__WORK INSTRUCTIONS__: Within the records below is a range that opens at the line with "Instruction: Open View" and closes at the line with "Given: Close the La Côte du Poivre tab". Return that range word for word, both ends included, and only that range.

__PROVIDED DATA__:
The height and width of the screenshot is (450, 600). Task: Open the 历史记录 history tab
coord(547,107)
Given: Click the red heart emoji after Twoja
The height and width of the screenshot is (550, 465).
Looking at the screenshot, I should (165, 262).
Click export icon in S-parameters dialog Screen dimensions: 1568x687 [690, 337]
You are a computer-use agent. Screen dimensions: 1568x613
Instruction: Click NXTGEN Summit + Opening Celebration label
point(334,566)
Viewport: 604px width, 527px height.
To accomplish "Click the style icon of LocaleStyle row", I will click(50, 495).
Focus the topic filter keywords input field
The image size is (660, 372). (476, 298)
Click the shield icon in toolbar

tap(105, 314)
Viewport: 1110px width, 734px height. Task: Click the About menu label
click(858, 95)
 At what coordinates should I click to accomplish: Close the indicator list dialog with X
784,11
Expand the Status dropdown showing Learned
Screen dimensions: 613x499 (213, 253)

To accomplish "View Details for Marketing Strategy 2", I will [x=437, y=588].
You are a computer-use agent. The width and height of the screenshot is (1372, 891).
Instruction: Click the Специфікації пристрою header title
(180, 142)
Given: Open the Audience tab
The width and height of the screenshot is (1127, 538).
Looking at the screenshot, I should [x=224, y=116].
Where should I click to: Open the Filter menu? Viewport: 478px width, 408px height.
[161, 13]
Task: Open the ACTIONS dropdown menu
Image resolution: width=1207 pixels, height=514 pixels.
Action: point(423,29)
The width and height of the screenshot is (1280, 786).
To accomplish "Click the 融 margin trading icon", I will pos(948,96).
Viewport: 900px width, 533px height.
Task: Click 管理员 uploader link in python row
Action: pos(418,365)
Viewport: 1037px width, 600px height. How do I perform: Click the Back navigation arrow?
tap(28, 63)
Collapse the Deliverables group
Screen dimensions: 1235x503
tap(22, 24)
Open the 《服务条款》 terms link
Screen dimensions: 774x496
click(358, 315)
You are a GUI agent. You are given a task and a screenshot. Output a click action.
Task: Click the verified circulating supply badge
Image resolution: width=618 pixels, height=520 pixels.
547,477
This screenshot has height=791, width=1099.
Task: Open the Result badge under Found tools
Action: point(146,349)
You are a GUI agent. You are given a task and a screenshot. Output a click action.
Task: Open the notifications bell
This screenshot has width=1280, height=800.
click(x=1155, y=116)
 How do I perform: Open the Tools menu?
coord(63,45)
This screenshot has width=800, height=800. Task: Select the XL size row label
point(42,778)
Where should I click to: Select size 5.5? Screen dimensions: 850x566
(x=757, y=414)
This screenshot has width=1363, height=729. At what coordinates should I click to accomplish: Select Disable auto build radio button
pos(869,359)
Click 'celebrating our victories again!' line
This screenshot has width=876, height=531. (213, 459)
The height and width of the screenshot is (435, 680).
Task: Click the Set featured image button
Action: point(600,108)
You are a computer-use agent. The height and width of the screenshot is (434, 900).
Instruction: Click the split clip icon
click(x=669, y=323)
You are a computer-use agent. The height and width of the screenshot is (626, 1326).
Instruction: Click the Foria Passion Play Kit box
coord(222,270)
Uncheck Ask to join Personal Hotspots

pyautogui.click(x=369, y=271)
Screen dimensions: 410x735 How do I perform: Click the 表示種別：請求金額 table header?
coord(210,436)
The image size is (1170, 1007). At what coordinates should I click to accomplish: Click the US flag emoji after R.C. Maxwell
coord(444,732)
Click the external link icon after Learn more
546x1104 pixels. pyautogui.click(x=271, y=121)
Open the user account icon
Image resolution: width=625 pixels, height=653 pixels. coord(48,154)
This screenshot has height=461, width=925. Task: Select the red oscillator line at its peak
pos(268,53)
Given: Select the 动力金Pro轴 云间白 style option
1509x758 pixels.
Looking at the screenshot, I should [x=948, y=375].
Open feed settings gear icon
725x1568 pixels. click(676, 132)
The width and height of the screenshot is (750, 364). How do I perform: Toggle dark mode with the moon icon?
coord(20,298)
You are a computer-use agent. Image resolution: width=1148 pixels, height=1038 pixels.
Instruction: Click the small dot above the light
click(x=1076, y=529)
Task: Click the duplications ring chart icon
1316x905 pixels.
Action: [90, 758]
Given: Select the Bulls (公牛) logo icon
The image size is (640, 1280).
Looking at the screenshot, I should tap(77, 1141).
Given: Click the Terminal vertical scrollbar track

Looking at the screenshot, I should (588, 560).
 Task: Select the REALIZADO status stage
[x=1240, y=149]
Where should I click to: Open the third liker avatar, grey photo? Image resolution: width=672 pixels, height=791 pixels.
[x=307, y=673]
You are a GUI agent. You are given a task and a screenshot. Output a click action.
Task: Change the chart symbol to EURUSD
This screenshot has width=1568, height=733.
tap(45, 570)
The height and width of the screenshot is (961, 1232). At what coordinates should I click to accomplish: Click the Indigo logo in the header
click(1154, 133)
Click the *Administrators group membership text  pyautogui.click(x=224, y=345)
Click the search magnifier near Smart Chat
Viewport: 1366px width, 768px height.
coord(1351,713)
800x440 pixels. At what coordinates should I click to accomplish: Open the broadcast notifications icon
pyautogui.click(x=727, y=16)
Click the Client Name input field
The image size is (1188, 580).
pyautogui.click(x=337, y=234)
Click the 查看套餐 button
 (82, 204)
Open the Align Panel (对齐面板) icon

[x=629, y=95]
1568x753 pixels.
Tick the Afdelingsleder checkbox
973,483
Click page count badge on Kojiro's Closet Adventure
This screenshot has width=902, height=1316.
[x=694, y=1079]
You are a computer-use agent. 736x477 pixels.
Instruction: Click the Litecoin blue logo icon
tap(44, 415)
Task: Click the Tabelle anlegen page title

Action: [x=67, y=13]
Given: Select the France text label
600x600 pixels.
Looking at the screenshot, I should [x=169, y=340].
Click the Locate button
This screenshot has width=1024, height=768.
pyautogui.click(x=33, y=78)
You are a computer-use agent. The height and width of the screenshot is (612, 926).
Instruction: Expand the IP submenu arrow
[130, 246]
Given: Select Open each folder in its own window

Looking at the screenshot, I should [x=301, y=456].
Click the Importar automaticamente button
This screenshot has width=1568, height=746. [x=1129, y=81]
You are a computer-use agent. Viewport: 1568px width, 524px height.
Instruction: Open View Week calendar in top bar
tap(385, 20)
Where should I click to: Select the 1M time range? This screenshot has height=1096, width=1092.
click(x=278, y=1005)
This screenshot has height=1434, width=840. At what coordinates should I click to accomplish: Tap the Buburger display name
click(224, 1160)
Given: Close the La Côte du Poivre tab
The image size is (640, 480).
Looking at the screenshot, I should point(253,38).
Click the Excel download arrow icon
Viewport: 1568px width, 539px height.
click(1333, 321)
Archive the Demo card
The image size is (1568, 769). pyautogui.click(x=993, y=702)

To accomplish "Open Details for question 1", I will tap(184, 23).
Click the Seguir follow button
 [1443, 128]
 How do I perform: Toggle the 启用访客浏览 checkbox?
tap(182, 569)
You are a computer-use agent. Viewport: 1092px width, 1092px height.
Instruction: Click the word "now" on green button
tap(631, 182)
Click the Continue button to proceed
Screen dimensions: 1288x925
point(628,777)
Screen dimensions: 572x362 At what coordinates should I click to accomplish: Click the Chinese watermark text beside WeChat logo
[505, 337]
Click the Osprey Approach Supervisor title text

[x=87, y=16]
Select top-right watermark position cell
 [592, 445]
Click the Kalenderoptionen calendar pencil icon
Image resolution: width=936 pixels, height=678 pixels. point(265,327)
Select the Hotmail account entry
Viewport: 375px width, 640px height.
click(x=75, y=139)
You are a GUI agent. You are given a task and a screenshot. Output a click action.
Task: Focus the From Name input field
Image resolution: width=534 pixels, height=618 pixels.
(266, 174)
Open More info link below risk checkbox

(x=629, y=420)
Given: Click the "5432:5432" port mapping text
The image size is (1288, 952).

__RESPONSE__:
Instruction: Open View Week calendar in top bar
tap(385, 20)
Where should I click to: Select the 1M time range? This screenshot has height=1096, width=1092.
click(x=278, y=1005)
This screenshot has height=1434, width=840. At what coordinates should I click to accomplish: Tap the Buburger display name
click(224, 1160)
Given: Close the La Côte du Poivre tab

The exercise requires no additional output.